SOURCE EXTRACT
________________________________________

Only you- if you can step out of the fear- can decide what turns you on. Seems to me, being myself rather bisexual, that if something sexually excites you, that it doesn't matter how much you don't want to be turned on by it, you'll know you are. Sure I've doubted my sexual orientation plenty of times- I have OCD- but I can't get away from the fact that I'm endlessly fascinated by dick, to put it quite bluntly. It doesn't matter how much I'm attracted to the female form, and I am- very! Still doesn't change it, though. Furthermore, while it frequently makes me miserable, I realised a long time ago, that even if offered a way out- a magic pill, or cut that part of my brain out- I would not! Because the idea of doing that is hateful. When something's a part of your core being, it becomes a living thing- it's part of you- and all living things want to continue to exist. Being miserable in my skin, is preferable to the idea of any sort of 'conversion therapy'. Even if I intellectually know it would be better- it feels as if it would be like having a lobotomy. A life not liking what I like, feels boring and dull and flat and one-dimensional. Even if I always have an itch I can't scratch.

If a person doesn't feel like that about their supposed homosexual thoughts- then I have to remain skeptical it's anything other than OCD. Could a person be here in this forum fooling themselves? Sure, I suppose so. But would they be so anxious at the idea of being with someone of the same (or occasionally, the opposite- HOCD isn't only for Straights, there's SOCD, too) sex? I'm not depressed because I get a yen for penises- I get depressed because I don't get penises. Even if I don't want to want them- I want them.

Over the years I've jumped through all sorts of mental hoops to explain this away, but the desire for what the body wants, has never changed. If you can't demonstrably ache for sexual contact with the same sex, I have to look askance at your doubts.

And despite LGBT almost being a religious fad of sorts in the West, it still remains that in most countries, only a minority of people are bona-fide LGBT. I'm almost 50/50 Bisexual, and statistically, I'm a freakin unicorn!

It's crowed so much you'd think it was just everywhere, but really it's not. The odds are against all of you here in OCD being gay or lesbian, I'd argue. I just really don't think it's statistically possible. And so very much more likely, that it's the result of so much LGBT floating in the air these days in media and online- if everyone was talking about how some of us were Martians (if Mars had humanoids) and some of them didn't even know they were Martian- and if being Martian used to be unforgivable but society had relaxed on that and had thrust being Martian up as something almost virtuous somehow, yet there was still lingering taboo of being Martian- fueled in part by people having it force fed to them constantly how being Martian was somehow superior and if you didn't yourself embrace being Martian with religious fervor, that makes you an evil person, even if you could care less who's Martian.... well, I'd expect a lot of folks in OCD to be here with MOCD.... because that's just how OCD rolls.

________________________________________

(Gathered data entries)
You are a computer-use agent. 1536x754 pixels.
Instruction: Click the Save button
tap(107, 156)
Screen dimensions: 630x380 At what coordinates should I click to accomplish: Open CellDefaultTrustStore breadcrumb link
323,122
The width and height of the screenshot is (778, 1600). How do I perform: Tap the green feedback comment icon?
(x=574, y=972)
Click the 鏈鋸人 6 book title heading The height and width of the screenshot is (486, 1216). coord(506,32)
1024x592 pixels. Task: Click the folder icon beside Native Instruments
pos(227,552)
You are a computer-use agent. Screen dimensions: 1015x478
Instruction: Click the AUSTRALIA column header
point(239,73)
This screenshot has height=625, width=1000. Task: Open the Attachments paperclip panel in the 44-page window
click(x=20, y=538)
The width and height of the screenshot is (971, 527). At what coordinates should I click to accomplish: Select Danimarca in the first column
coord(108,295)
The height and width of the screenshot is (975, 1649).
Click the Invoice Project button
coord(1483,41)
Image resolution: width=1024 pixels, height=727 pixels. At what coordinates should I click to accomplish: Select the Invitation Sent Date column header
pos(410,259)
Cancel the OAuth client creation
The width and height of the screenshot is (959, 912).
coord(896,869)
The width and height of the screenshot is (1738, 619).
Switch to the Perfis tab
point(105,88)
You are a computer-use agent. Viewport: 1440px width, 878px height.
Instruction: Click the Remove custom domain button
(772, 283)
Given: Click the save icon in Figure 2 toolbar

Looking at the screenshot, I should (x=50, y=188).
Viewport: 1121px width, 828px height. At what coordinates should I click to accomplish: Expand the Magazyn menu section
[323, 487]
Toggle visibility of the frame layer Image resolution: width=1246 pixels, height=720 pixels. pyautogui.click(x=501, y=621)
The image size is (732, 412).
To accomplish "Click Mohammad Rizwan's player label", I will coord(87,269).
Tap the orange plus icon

________________________________________

REQUIREMENT 1
According to the post, what ratio does the writer give for their own bisexuality?
REQUIREMENT 2
Echo the part of the post that begins with the words "Over the years" and ends with "a freakin unicorn!".

EXPECTED OUTPUT 1
Almost 50/50.

EXPECTED OUTPUT 2
Over the years I've jumped through all sorts of mental hoops to explain this away, but the desire for what the body wants, has never changed. If you can't demonstrably ache for sexual contact with the same sex, I have to look askance at your doubts.

And despite LGBT almost being a religious fad of sorts in the West, it still remains that in most countries, only a minority of people are bona-fide LGBT. I'm almost 50/50 Bisexual, and statistically, I'm a freakin unicorn!